For the data below, give again exactly the lines from the one containing "Click Disney store badge above Stitch plush" through the one containing "Click the left", both ends included, and no others.

Start of Block

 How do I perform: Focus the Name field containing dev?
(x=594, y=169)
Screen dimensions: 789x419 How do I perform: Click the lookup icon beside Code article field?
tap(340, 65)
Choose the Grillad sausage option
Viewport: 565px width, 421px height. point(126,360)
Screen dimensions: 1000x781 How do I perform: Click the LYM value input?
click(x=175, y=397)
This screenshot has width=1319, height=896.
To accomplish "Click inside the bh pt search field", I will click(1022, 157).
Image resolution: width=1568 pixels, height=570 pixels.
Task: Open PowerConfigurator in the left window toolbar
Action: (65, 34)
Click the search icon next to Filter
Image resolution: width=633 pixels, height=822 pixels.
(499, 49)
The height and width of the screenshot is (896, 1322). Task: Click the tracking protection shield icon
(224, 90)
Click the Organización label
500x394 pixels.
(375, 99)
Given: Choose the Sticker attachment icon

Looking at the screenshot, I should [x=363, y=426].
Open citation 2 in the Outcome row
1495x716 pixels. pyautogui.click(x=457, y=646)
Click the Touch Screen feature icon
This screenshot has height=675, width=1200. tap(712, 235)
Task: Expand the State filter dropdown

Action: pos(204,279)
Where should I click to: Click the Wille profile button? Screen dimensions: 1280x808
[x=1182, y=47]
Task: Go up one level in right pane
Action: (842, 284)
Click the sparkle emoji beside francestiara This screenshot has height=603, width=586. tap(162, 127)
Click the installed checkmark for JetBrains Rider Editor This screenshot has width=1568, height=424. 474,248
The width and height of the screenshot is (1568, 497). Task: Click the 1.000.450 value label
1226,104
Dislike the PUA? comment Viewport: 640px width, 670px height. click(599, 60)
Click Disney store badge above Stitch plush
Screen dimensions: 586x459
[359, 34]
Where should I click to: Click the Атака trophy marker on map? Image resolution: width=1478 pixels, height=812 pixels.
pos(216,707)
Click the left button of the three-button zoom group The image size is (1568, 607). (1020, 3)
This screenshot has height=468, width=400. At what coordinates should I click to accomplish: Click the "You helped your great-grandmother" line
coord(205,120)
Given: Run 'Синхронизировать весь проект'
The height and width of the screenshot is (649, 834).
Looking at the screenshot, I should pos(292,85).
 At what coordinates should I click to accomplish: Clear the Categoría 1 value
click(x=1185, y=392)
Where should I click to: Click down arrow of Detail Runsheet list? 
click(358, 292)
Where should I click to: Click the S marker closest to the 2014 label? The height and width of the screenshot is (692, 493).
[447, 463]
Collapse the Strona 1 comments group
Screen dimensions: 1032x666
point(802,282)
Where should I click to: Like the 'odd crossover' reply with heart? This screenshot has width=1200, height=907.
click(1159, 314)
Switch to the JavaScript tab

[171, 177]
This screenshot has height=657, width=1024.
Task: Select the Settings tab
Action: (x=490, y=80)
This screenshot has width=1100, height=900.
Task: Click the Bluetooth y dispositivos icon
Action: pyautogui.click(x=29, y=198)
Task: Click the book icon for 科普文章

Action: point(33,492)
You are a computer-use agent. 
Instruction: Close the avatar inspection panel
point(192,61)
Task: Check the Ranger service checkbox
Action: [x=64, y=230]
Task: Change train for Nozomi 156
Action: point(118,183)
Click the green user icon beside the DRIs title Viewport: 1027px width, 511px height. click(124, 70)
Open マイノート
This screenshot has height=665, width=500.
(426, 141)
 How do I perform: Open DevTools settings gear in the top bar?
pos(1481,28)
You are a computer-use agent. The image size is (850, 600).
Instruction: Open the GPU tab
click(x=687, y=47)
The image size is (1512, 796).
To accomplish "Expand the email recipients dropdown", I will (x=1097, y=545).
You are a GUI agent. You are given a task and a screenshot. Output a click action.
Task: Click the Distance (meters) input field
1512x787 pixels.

End of Block

▸ Solution to this problem
Click Disney store badge above Stitch plush
Screen dimensions: 586x459
[359, 34]
Where should I click to: Click the Атака trophy marker on map? Image resolution: width=1478 pixels, height=812 pixels.
pos(216,707)
Click the left button of the three-button zoom group The image size is (1568, 607). (1020, 3)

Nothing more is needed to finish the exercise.